Because magnesium is primarily excreted by the kidneys, a common risk factor for toxicity is renal insufficiency (ie, elevated serum creatinine), as seen in this patient. Patients with known renal insufficiency or suspected toxicity require monitoring of serum magnesium levels and adjustments in magnesium infusion rates (ie, lowered). Calcium gluconate is the first-line treatment for toxicity.

(Choice A) Antihypertensive therapy is indicated for severe hypertension (eg, ≥160/110 mm Hg), and concomitant use of calcium channel blockers (eg, nifedipine) and magnesium can potentiate hypotension. However, this patient is hypertensive.

(Choice B) Although this patient's transaminase elevation indicates hepatic damage from preeclampsia, the liver is not involved in magnesium excretion.

(Choice C) Hypocalcemia is a potential adverse effect, rather than a cause, of hypermagnesemia because moderate hypermagnesemia can cause temporary suppression of parathyroid hormone secretion. Calcium levels typically normalize after stopping magnesium sulfate therapy.

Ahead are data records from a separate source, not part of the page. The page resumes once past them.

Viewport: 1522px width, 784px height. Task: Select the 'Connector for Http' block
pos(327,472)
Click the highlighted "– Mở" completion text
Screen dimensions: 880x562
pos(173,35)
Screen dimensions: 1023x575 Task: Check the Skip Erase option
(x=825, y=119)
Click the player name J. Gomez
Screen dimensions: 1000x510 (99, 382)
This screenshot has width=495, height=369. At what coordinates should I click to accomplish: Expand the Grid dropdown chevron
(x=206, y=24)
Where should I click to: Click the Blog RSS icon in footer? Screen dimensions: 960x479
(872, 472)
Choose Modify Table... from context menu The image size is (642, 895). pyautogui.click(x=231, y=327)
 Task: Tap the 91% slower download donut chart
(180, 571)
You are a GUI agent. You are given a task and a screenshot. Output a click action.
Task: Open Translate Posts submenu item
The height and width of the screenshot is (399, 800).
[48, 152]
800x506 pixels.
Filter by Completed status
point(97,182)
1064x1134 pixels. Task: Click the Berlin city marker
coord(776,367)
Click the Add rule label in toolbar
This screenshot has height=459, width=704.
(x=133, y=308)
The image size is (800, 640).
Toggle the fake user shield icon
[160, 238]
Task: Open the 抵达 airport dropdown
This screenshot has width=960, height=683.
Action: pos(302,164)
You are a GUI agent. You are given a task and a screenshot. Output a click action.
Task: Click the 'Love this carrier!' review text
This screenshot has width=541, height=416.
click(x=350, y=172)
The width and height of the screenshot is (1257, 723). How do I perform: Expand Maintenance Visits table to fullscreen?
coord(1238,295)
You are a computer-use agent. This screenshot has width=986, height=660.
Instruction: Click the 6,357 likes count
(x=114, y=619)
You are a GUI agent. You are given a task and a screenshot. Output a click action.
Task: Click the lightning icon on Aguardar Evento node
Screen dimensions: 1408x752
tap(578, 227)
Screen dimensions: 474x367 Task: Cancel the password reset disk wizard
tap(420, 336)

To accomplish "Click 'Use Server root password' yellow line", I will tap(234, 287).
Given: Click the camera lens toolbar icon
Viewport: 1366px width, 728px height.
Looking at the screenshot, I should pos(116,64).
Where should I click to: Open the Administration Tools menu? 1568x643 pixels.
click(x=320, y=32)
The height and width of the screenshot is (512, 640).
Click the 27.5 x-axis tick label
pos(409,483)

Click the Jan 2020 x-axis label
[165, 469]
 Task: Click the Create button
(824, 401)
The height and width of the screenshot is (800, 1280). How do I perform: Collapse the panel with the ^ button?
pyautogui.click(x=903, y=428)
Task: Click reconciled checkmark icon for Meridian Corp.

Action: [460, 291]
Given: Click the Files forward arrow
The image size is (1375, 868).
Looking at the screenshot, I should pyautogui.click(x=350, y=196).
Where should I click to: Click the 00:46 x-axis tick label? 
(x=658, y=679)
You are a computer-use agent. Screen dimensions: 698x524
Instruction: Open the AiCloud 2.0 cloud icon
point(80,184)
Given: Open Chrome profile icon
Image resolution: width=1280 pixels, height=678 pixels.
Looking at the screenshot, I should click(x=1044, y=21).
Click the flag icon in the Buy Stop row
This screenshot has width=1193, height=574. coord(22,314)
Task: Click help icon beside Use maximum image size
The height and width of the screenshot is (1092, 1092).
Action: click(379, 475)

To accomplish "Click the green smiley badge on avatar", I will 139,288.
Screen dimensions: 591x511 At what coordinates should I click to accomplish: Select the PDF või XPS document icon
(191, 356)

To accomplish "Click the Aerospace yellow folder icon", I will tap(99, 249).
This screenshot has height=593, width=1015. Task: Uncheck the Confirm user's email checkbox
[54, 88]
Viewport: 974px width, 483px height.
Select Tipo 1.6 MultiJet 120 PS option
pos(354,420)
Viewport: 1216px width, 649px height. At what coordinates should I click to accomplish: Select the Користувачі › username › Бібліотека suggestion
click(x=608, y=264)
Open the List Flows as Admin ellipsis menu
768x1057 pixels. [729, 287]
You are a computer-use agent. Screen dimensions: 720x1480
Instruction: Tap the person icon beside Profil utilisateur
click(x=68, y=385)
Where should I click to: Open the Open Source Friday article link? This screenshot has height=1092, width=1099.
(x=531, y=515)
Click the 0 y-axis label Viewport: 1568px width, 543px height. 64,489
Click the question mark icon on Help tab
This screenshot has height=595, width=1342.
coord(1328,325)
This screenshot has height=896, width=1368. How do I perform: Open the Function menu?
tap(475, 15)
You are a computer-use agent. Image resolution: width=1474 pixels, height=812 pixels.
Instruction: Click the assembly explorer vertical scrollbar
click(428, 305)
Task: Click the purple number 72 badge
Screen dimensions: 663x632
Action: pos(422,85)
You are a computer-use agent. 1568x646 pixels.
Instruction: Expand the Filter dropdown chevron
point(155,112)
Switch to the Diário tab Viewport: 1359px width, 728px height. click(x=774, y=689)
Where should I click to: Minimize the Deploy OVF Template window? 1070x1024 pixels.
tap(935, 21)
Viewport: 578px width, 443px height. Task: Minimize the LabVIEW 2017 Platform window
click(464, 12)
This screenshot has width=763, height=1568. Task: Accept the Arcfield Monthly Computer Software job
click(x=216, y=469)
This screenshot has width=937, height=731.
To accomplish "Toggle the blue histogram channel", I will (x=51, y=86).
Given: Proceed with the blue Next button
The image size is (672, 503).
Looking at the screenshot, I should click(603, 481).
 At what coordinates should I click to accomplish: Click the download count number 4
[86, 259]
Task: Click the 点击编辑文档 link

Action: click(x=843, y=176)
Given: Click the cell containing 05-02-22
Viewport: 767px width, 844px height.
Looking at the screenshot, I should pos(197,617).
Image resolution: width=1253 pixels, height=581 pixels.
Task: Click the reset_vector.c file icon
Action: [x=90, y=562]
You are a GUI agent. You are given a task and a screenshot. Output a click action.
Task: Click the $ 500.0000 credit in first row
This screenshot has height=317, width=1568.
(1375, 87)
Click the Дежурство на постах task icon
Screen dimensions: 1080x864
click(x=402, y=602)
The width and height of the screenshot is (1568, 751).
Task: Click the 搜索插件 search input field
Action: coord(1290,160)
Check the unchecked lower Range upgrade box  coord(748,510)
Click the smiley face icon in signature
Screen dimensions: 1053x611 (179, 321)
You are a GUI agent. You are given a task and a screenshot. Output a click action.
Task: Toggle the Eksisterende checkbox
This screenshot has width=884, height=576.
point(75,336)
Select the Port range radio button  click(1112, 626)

(Choice D) Oxytocin can enhance antidiuretic hormone release and cause the development of the syndrome of inappropriate antidiuretic hormone secretion (SIADH). Patients with SIADH have hyponatremia, not hypermagnesemia.

Educational objective:
Magnesium sulfate is commonly administered for eclamptic seizure prevention and fetal neuroprotection. All patients on magnesium should be monitored for signs of toxicity (eg, somnolence, areflexia, respiratory suppression). Because magnesium is excreted primarily by the kidneys, patients with renal insufficiency are at increased risk for toxicity.